The need for a homeland of which American Jews “could be proud” has had many consequences. In the earliest years of the State of Israel it was possible for American Jews to learn something about the moral ambiguities that came with power, but they preferred not to do so. Little notice was taken in the United States of a novel by Yigal Mossinsohn, Khirbet Khiza, written as the War of Independence was ending, which spoke with pain about Jews with machine guns lording it over Arabs, or of the poems by Nathan Alterman, in which he berated Israelis for their failure to behave decently toward the Arabs they had just conquered.

American Jews preferred to see Israel as it was depicted by Leon Uris in Exodus, in which Israelis were painted as totally noble and Arabs were the Middle Eastern equivalent of the murderous Indians of Hollywood Westerns. American Jews preferred to see Israel as unquestionably good. Jews recalled that even in America they were, in accordance with the faith of their ancestors, the “chosen people.” When support for Israel became the “secular religion” of most American Jews, Israel had to be presented as a homeland that was superior to all other homelands.

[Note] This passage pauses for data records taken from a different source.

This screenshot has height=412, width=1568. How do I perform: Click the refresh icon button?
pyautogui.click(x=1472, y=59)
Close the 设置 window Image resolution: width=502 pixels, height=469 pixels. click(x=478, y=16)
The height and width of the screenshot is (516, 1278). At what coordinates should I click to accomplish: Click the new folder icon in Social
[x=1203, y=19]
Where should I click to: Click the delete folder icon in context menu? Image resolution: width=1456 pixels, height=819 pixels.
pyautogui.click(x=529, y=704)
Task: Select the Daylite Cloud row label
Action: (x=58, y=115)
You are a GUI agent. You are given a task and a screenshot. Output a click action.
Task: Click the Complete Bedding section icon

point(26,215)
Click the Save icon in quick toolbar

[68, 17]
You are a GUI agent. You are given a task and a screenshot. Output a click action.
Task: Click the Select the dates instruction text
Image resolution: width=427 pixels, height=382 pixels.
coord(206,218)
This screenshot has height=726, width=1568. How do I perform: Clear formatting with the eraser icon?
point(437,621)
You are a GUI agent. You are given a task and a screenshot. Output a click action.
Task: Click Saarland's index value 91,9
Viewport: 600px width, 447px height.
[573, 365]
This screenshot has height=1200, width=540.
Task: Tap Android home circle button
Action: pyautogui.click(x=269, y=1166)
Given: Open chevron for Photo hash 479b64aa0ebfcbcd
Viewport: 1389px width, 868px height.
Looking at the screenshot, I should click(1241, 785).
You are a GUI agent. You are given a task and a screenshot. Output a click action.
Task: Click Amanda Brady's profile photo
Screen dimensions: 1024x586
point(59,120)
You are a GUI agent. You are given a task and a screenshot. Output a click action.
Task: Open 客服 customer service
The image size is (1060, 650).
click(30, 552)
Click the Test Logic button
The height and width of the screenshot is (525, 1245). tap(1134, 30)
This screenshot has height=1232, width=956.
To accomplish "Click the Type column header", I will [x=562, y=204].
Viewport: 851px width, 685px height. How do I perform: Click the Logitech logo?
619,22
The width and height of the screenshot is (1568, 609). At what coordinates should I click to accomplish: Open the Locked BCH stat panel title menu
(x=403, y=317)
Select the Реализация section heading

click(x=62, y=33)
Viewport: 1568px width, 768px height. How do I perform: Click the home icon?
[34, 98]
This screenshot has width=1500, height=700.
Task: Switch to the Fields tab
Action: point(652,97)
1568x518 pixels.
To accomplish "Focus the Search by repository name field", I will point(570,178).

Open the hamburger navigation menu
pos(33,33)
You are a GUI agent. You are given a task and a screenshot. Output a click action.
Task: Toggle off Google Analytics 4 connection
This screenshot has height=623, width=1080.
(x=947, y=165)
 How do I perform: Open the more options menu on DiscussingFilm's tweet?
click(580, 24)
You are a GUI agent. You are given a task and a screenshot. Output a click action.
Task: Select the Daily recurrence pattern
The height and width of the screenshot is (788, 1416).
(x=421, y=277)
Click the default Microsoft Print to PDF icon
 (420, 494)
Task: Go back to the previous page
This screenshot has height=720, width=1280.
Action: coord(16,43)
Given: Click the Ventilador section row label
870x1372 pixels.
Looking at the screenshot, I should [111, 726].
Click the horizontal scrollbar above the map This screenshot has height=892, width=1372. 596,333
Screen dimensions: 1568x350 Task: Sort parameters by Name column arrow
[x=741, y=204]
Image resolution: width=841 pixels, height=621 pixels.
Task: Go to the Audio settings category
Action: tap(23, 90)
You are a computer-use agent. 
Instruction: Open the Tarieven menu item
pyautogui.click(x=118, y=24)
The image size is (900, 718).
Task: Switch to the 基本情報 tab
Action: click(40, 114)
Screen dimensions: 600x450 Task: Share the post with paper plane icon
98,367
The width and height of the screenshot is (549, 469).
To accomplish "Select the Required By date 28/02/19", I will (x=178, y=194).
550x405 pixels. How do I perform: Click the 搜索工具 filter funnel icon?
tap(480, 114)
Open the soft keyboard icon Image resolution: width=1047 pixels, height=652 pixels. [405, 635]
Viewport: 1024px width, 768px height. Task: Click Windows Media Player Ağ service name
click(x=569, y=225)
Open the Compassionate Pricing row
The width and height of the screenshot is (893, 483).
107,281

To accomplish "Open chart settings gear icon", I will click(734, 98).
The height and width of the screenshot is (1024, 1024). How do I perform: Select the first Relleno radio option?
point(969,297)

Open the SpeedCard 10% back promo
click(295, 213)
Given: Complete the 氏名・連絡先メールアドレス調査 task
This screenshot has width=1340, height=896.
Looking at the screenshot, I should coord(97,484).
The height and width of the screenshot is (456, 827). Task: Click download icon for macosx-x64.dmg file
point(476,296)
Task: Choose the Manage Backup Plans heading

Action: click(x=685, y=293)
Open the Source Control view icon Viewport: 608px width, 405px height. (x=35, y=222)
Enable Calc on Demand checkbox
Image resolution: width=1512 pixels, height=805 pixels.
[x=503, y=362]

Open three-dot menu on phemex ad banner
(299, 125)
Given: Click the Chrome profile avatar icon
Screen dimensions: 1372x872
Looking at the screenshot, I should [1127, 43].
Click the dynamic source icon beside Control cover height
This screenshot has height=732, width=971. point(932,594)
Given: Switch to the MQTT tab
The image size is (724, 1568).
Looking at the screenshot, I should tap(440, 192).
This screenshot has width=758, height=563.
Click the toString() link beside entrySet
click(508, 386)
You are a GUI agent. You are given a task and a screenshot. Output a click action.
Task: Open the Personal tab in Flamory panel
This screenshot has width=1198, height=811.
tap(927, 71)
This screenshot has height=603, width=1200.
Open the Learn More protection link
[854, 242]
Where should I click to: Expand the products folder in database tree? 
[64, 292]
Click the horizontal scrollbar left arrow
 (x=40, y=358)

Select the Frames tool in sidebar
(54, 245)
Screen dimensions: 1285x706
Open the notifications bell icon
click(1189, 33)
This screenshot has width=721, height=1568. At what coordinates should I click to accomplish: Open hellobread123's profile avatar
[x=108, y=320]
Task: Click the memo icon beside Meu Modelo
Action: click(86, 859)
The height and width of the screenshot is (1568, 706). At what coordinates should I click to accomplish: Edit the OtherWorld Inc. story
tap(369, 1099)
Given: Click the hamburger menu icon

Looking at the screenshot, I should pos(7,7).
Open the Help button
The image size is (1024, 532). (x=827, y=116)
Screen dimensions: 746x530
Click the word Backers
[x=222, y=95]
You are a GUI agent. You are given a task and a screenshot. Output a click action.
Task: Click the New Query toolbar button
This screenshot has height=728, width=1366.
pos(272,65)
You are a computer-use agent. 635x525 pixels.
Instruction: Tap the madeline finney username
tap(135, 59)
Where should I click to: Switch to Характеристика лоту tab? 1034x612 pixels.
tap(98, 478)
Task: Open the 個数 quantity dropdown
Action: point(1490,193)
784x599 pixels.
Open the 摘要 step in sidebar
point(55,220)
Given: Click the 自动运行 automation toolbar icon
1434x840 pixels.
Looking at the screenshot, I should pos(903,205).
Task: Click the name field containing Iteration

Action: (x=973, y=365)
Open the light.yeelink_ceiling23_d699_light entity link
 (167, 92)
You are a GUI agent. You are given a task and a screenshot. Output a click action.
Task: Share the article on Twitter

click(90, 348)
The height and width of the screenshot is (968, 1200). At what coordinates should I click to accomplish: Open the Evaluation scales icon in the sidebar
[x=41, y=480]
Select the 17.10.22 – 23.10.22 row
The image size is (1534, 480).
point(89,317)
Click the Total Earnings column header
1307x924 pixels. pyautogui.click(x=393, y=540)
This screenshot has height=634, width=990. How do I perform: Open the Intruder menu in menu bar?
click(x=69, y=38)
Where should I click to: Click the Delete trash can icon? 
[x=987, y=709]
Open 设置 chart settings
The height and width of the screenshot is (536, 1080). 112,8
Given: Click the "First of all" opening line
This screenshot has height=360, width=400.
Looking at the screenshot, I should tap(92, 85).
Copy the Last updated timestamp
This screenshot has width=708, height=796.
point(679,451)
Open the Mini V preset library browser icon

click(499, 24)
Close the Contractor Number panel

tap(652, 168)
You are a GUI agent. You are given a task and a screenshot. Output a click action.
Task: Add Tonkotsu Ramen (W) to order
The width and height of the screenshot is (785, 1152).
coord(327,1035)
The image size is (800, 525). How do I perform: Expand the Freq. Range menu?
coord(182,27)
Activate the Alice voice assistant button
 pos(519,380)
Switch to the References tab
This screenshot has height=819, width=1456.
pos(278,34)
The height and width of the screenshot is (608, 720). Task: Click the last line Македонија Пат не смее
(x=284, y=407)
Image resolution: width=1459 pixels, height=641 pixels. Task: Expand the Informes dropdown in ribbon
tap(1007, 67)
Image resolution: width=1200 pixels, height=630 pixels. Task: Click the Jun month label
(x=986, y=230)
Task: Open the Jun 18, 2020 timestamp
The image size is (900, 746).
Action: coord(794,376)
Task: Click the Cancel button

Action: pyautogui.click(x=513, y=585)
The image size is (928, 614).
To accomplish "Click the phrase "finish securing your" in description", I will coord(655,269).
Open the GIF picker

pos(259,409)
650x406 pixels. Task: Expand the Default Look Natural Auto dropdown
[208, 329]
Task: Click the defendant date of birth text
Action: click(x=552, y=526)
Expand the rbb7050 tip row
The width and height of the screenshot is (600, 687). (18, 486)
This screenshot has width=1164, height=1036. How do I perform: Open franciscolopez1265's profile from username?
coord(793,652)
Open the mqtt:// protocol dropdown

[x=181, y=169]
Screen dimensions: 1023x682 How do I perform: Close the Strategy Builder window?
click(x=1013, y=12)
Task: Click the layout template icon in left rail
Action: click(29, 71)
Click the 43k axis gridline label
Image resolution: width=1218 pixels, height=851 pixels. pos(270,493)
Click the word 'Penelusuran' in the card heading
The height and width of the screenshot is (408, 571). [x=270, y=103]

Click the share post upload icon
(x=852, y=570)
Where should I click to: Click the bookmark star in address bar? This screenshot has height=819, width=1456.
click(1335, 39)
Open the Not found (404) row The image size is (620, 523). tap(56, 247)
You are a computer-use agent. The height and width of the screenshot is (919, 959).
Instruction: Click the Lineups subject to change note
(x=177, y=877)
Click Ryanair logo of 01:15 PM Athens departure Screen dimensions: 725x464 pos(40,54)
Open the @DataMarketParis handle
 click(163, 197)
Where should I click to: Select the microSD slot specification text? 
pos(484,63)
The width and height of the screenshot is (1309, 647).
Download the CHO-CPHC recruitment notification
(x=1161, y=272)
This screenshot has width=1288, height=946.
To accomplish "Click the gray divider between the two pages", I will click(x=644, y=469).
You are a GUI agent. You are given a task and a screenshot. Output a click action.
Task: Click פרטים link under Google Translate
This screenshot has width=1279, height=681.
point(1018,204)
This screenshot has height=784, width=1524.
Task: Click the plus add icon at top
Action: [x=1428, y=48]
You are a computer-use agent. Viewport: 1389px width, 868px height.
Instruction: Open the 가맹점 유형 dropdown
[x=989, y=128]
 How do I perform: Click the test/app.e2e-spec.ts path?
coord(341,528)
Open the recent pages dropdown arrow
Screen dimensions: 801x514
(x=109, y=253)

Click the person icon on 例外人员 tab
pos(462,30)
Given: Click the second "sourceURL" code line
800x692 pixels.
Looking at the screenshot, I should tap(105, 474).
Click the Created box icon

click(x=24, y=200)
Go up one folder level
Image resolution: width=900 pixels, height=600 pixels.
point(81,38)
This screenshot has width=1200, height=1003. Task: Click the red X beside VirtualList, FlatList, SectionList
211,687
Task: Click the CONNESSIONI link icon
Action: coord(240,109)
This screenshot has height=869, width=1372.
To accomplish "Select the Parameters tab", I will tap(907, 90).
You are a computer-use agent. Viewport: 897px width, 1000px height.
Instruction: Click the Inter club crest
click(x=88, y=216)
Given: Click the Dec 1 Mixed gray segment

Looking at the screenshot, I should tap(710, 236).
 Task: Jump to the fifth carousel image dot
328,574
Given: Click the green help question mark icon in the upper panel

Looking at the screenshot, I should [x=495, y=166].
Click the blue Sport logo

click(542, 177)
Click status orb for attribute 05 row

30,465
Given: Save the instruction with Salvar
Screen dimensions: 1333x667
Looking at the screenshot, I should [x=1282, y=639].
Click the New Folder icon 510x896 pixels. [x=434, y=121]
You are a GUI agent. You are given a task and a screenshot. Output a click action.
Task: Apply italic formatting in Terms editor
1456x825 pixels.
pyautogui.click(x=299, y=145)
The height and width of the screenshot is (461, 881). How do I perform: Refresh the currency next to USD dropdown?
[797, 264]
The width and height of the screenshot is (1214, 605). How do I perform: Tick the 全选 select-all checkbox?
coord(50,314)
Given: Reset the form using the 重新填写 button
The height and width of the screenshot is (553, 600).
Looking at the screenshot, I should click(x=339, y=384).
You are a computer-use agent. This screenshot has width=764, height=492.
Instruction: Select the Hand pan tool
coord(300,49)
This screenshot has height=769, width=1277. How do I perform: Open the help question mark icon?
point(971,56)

Therefore, through the years, most American Jews have not wanted to know what was really happening in Israel. They could take pride in the kibbutzim as a “great social experiment,” and resolutely ignore the fact that fewer than 5 percent of Jews lived in them, while most of Israel was trying to become more bourgeois, “just like America.” After the Six Day War in June 1967 American Jews did not have to think about the occupation of the West Bank and Gaza, not even after Menachem Begin came to power a decade later. By definition, among American Jews the “homeland” was simply the one peace-loving state in the Middle East. If they heard echoes from Jerusalem of statements about the “undivided Land of Israel,” such remarks could be dismissed, in a very American way, by claiming that the Israelis who made them didn’t really mean them: they were only trying to stake out a hard bargaining position from which they could achieve the best deal. By saying that the Likud does not mean what it says, one does not have to face the uncomfortable fact that there is a right wing in Israel that is so insistent on its ideology that it would rather live amid violence than search for compromises.

2.

So far I have used the phrases “most American Jews” or “many American Jews,” and not the usual phrase “the American Jewish community,” because there is no such thing as an American Jewish community. American Jews are divided into three unequal, sometimes overlapping, parts.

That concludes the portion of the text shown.